This is the mail archive of the
libc-alpha@sources.redhat.com
mailing list for the glibc project.
Re: New GB18030 gconv module contributed by ThizLinux Laboratory
- From: Anthony Fok <anthony at thizlinux dot com>
- To: Ulrich Drepper <drepper at redhat dot com>
- Cc: libc-alpha at sources dot redhat dot com, Kevin Lau <kevin at thizlinux dot com>, Fai <fai at thizlinux dot com>, Sunny Gu <sunnygu at thizgroup dot com>, James Su <suzhe at gnuchina dot org>, yshao at redhat dot com
- Date: Thu, 17 Jan 2002 18:02:03 +0800
- Subject: Re: New GB18030 gconv module contributed by ThizLinux Laboratory
- References: <20020116074546.GA17279@sunrise> <m36661h44z.fsf@myware.mynet>
On Wed, Jan 16, 2002 at 10:40:12PM -0800, Ulrich Drepper wrote:
> Anthony Fok <anthony@thizlinux.com> writes:
> > While testing GB18030 support with some sample GB18030 text files
> > supplied by the Chinese IT Standardization Technical Committee, we at
> > ThizLinux Laboratory discovered that the GB18030 gconv module was
> > unable to handle certain ranges, most notably in the User-Defined Area,
> > but it seems /usr/bin/iconv discovered problems in other ranges too.
>
> This is quite a conincident. I've been working with Yu Shao on
> exactly this for some time now and he sent me the final versions on
> Monday. I checked them in today.
Wow, quite a coincident indeed. :-) As you know, we decided to write our
own qgb18030codec.cpp for Qt independent of glibc code because KDE needed
it, which initially took 2 weeks, and there was one silly typo that kept it
from working until I finally got it right on November 26. :-) I have been
thinking of porting it to glibc some day, but since it was not urgent then,
and I thought glibc's GB18030 was complete, I was not in a hurry, until our
colleague told us AbiWord fails the User1.txt test. :-)
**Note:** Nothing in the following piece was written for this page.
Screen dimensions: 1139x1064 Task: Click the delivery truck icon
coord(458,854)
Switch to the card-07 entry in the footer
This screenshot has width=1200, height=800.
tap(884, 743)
> Whether your code is better or not I cannot say since I haven't looked
> at it. We've spent quite some time on the code which is now in the
> CVS archive (in the trunk, not the 2.2.5 branch) so that I know that
> code is fine and apparently passes the official tests. Investigating
> your code would just mean doing it all over again for no gain. This
> does not mean I don't appreciate the effort, it's just that the two
> efforts overlapped and I didn't know about your work.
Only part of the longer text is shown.